* Brief *
Some lines of these records may hold the word "Given"; state how many, using only the number.
▶
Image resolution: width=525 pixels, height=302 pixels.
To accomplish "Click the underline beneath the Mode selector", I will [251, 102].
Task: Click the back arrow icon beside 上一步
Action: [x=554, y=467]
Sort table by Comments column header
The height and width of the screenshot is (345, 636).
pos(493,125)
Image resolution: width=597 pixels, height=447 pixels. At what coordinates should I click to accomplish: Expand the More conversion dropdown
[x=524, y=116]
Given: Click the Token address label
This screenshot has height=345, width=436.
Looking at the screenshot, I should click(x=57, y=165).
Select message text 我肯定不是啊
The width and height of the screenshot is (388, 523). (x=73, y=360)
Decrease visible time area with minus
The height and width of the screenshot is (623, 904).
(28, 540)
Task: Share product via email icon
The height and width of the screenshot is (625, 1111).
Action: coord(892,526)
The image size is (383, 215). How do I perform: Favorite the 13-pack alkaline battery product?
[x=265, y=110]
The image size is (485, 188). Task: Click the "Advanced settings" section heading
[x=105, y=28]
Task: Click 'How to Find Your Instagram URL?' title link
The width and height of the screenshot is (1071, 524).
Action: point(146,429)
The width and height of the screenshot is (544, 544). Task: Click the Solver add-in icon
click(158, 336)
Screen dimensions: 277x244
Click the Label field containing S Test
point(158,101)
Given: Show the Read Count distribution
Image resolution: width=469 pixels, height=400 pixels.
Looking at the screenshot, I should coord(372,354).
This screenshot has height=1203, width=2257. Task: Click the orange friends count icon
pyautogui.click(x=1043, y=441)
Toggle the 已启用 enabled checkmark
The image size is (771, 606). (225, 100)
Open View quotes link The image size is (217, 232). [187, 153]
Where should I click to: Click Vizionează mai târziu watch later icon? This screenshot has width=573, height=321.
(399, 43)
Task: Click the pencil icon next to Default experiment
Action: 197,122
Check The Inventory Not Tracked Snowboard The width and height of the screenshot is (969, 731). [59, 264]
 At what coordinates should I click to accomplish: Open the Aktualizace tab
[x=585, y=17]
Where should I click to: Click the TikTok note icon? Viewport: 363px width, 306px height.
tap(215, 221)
◀
* Answer below *
2